■ PROBLEM SET
1. Copy the passage about Whitey word for word, from "Blessed are those" up to and including "encouraged personal responsibility.".
2. In the passage about Whitey, what did he do every Christmas?
3. Extend the passage about Whitey, picking up after its final sentence.

■ READING TEXT

============================================================

Whitey painted this portrait with his love and deeds to children, his children certainly, but also other children as he enjoyed coaching little league football and supporting high school athletics, hardly ever missing a Plainsman football game.

His heart broke when his only son Rick, who he was always so proud of, passed away. Toni, you were “daddy’s girl.” and you will always cherish the special bond you shared and the many unforgettable memories from your childhood: all of those cross country vacations camping in the Redwood Forest and in our many of our great national parks.

And Whitey painted a portrait where the meek are always blessed as he adored his grandchildren and great-grandchildren, doing whatever he could do to make every day special, like he did every Christmas playing Santa and artistically wrapping the most beautiful gifts.

Blessed are those who hunger and thirst for righteousness for they will be filled.

Whitey painted a portrait of a world where the poor and the poor in spirit are helped, those who mourn are comforted and the meek are blessed, but he also painted a portrait of a world that encouraged personal responsibility.

============================================================

■ MATERIAL
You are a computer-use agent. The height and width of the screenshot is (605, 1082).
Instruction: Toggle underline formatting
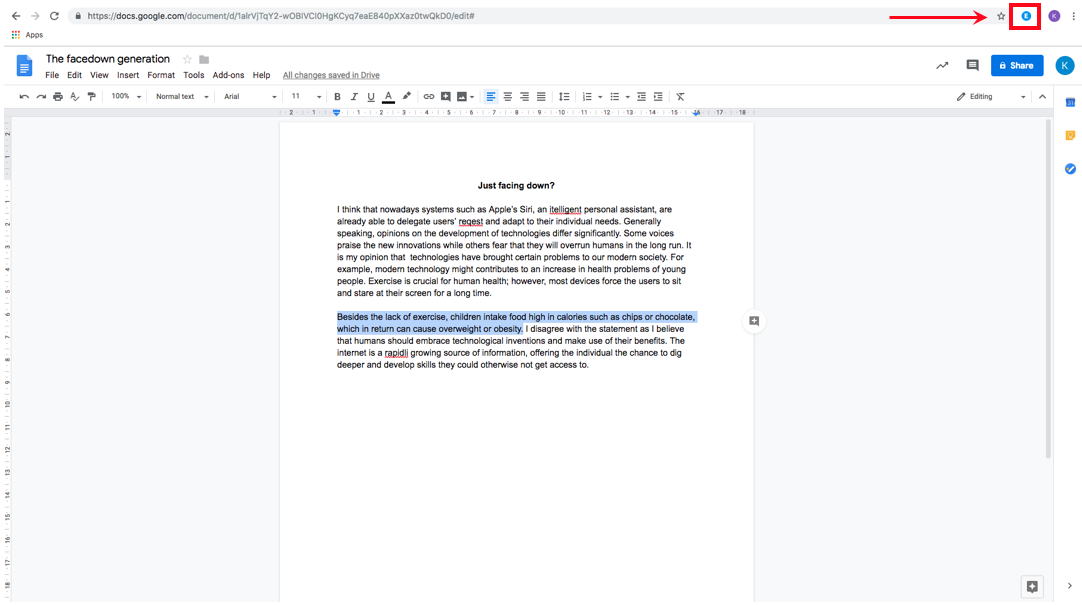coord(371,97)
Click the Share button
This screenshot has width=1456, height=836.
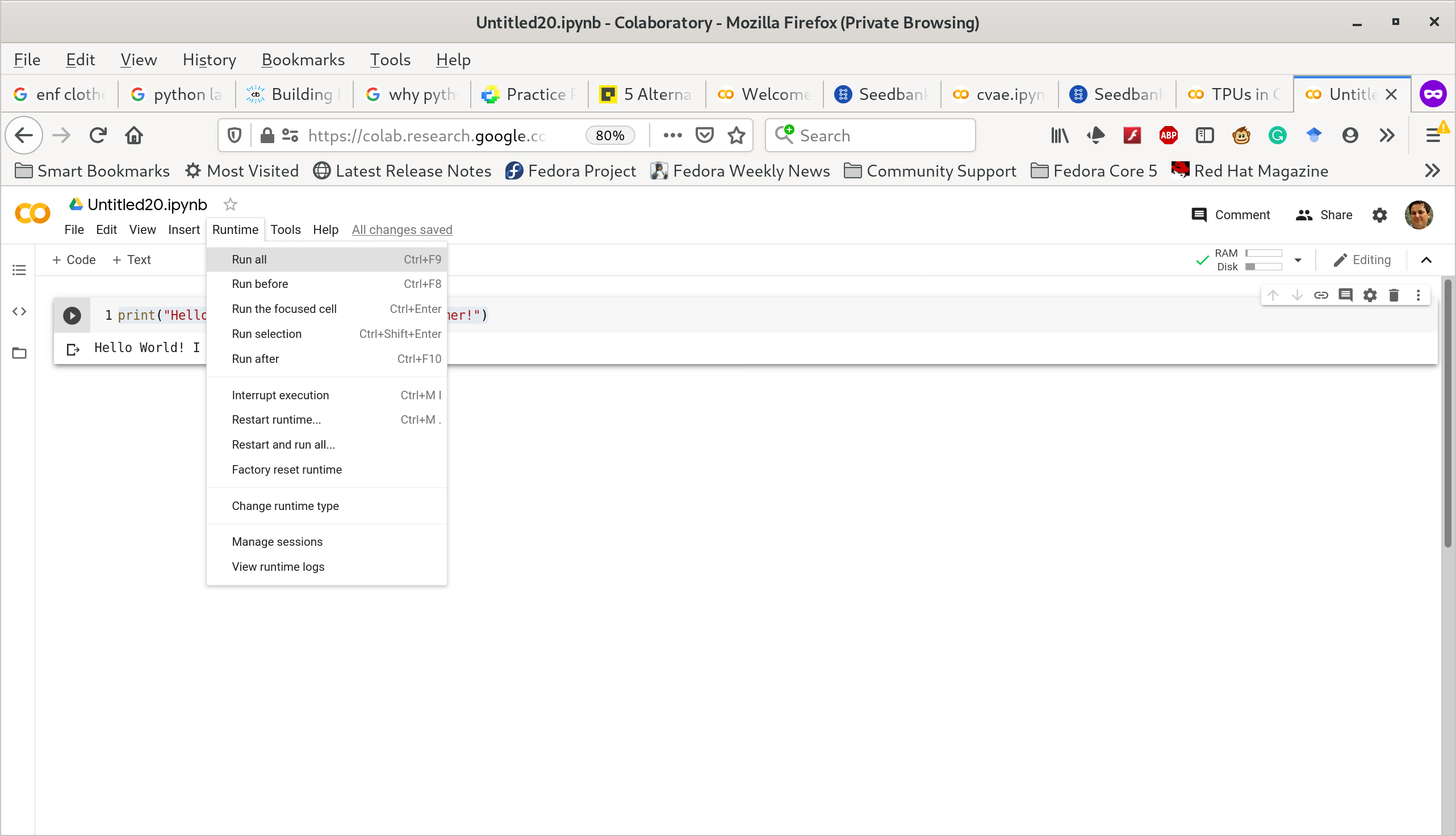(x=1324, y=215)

============================================================

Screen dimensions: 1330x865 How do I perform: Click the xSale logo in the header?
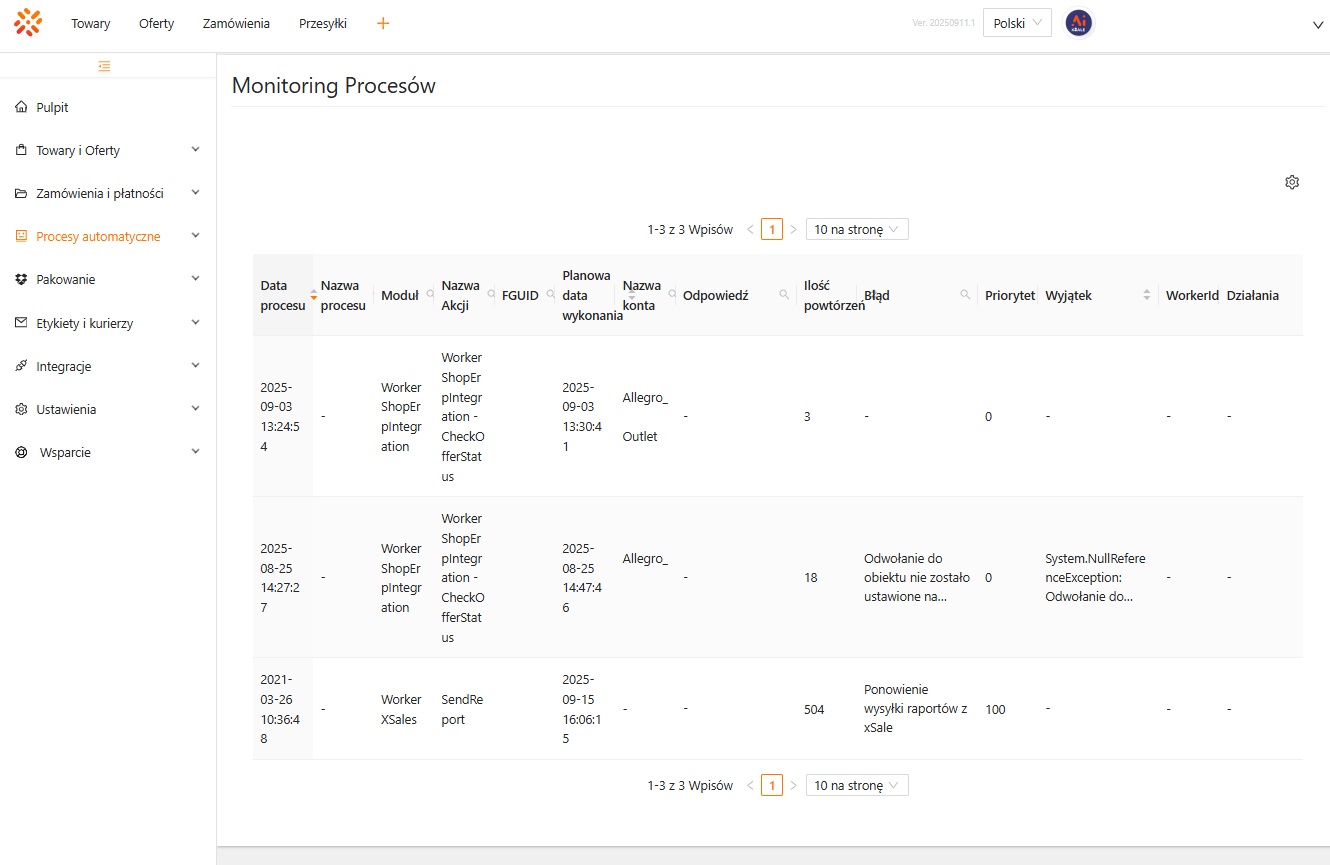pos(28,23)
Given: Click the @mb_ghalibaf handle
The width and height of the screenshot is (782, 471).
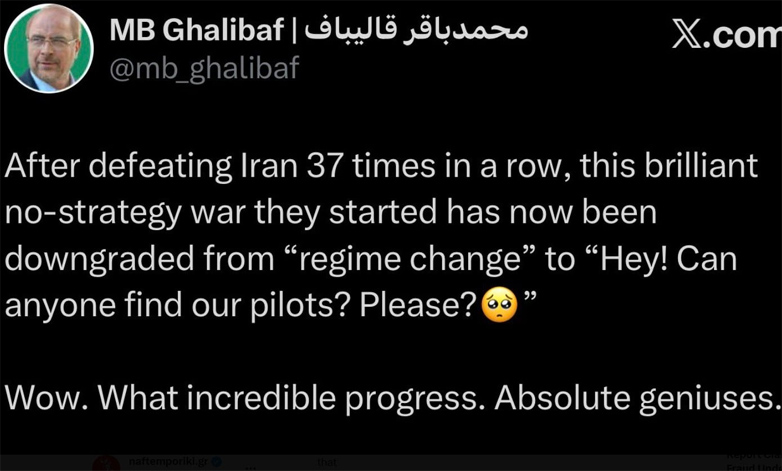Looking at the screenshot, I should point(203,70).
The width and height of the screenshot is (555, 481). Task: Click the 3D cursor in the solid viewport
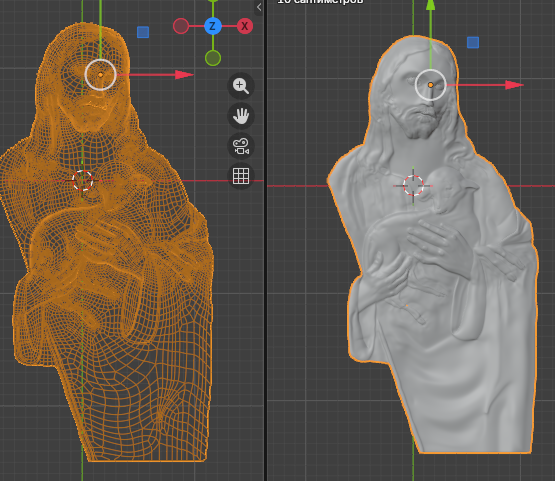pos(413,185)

============================================================

■ ANSWERS FOR THE TASKS
1.
Blessed are those who hunger and thirst for righteousness for they will be filled.

Whitey painted a portrait of a world where the poor and the poor in spirit are helped, those who mourn are comforted and the meek are blessed, but he also painted a portrait of a world that encouraged personal responsibility.

2. He played Santa and artistically wrapped the most beautiful gifts.

3.
Arlen’s incredible work ethic grew out of the depression era. He was only nine or ten years-old when he worked riding a bicycle on a paper route to help support his family.

Whitey painted a beautiful portrait of the blessings that come from thirsting to be trustworthy and by hungering to be dependable. And because of this portrait, his life was full. And the lives of those who knew him have been filled.

Blessed are the merciful, for they will receive mercy.

Whitey’s portrait of dependability and trustworthiness not only filled the lives of his friends and family, and many customers, it also touched the lives of complete strangers, because in every one of Whitey’s life portraits, the colors of mercy were always present.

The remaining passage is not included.